Online Search Quality Evaluation With Kibana – Introduction
Hi readers!
The aim of this post is to show how Kibana can be used to efficiently monitor and analyze the results of online search quality evaluations, making it easier for users to identify areas for improvement.
This blog post provides a general understanding of online search quality evaluation and A/B testing, explaining why these are important. It will then introduce the use of Kibana in implementing these evaluations (and the motivations behind it). In the end, the advantages and disadvantages of using Kibana for online search quality evaluation will be summarized.

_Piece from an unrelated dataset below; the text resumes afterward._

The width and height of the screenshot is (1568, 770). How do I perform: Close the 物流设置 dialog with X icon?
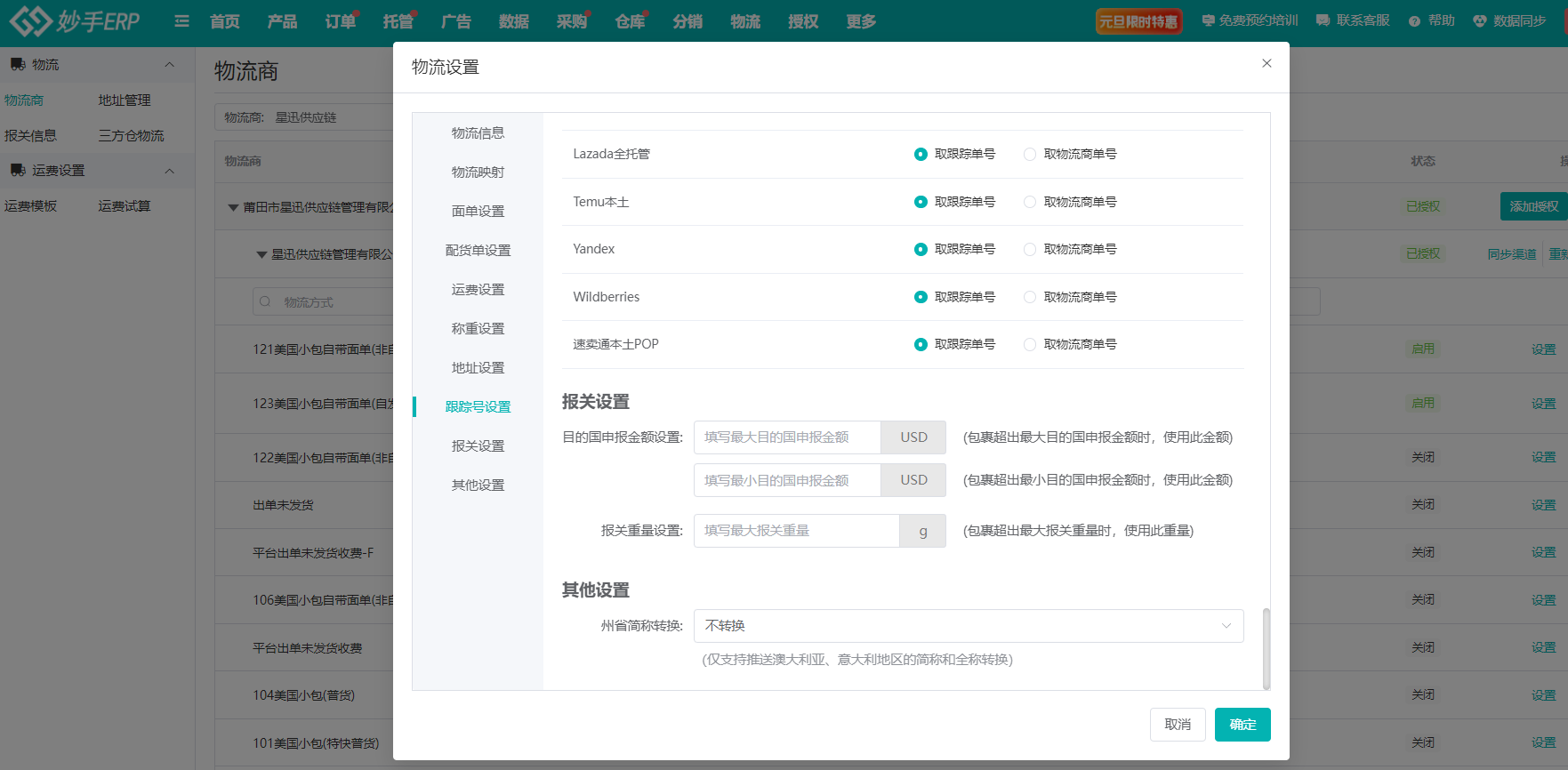click(1266, 63)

A second blog post will follow, focusing on the specific features and tools offered by Kibana. It will provide practical examples of how to create visualizations and dashboards that help in comparing different ranking models.
What is Online Evaluation?
Search Quality Evaluation is a branch of Information Retrieval that aims to assess how good your search system is in satisfying the user’s information needs.

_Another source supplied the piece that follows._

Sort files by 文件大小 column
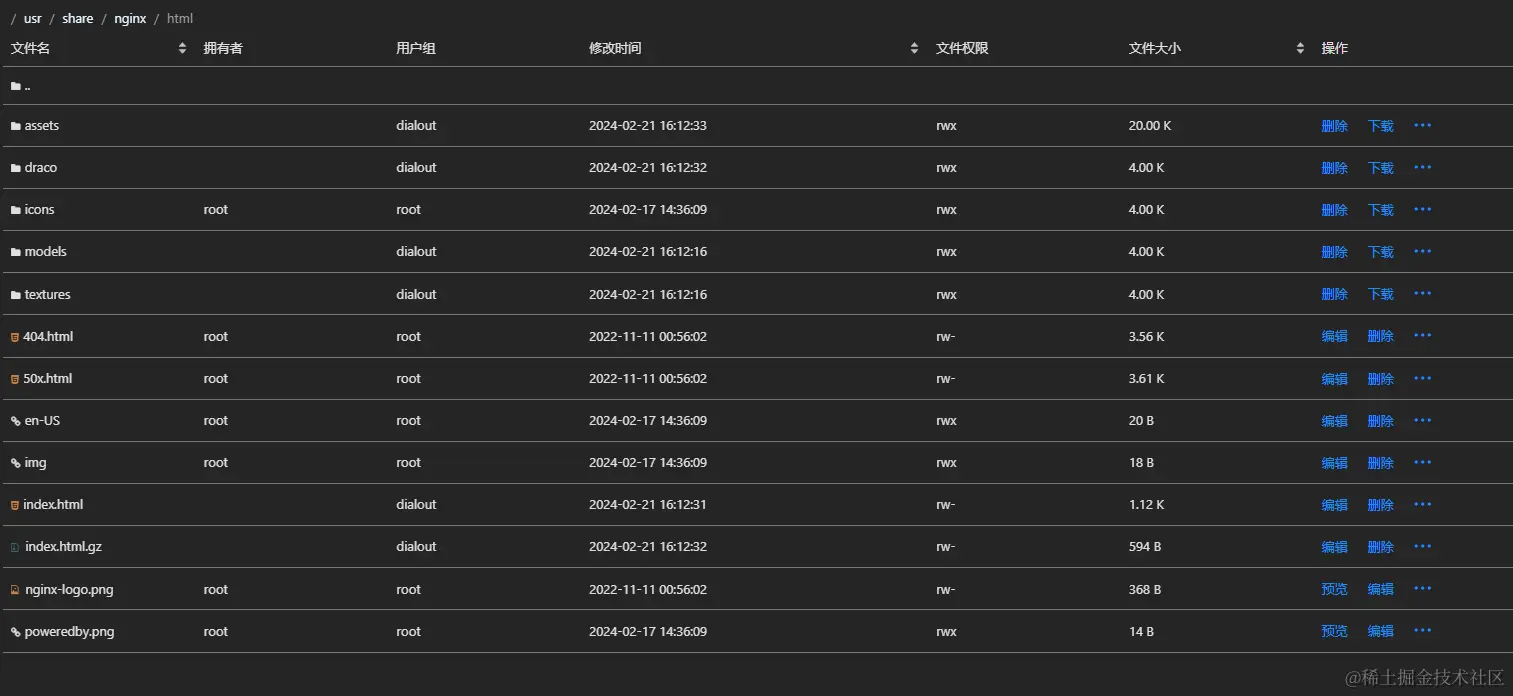This screenshot has width=1513, height=696. (1300, 48)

There are several ways to measure the quality of a search engine: from a relevance perspective, the search engine should return results that are relevant to the user’s query and this can be measured through offline and online evaluations, both of which are critical for a business.
First, it is important to make a good Offline search quality evaluation to validate as much as possible a candidate release by estimating how it might behave online.
The final word on the success or failure of a released version is decided Online where you can measure live (in production) the vital metrics for your business.
Online evaluation remains the optimal way to prove how your model performs in a real-world scenario and it can give you the necessary information to evaluate, improve and better understand the behavior of your model.
If you’re interested, check out our previous blog posts that discuss search quality evaluation:
A/B Testing
In general, when a new model exhibits satisfactory performance in offline testing and is deemed a good candidate, the intuitive solution may involve replacing the previous model with the new one. However, this approach may involve potential risks and is not considered optimal. As a best practice, it is recommended to conduct an online comparison of the old and new models in order to evaluate their performance under real-world conditions. How?
Two types of online testing that are widely spread in the industry are A/B testing and Interleaving.
Our implementation used A/B testing, so only this method will be briefly discussed.
As can be easily seen from the image below, A/B testing involves comparing two models by dividing the audience into two groups (one for each model), usually 50/50:

Compared to Interleaving, A/B testing is easier to implement, but requires a higher amount of traffic and time and could expose a group of users to a bad ranking model for the entire duration of the experiment.
If you want to know a bit more about A/B testing, take a look at the related part of this blog post about the importance of online testing in Learning to Rank.
Signal to measure
There are several metrics that can be considered for the online evaluation, each representing a specific aspect of search quality:
The most common and actually one of the most important. It is a metric calculated by dividing the number of clicks on a document/product by the number of impressions or views it received. Our goal is to optimize CTR; this means that when users search for something, we hope that the search results will prompt them to interact with the search engine, for example by clicking on items/products, or even downloading songs, adding hotels to favorites, or any other type of interaction.
If you are in an e-commerce setting, it is crucial to monitor and optimize business metrics such as sales and revenue; simply achieving a high CTR does not guarantee effective search engine performance, as a lack of corresponding sales or revenue may indicate other issues with the user experience or the underlying search algorithm.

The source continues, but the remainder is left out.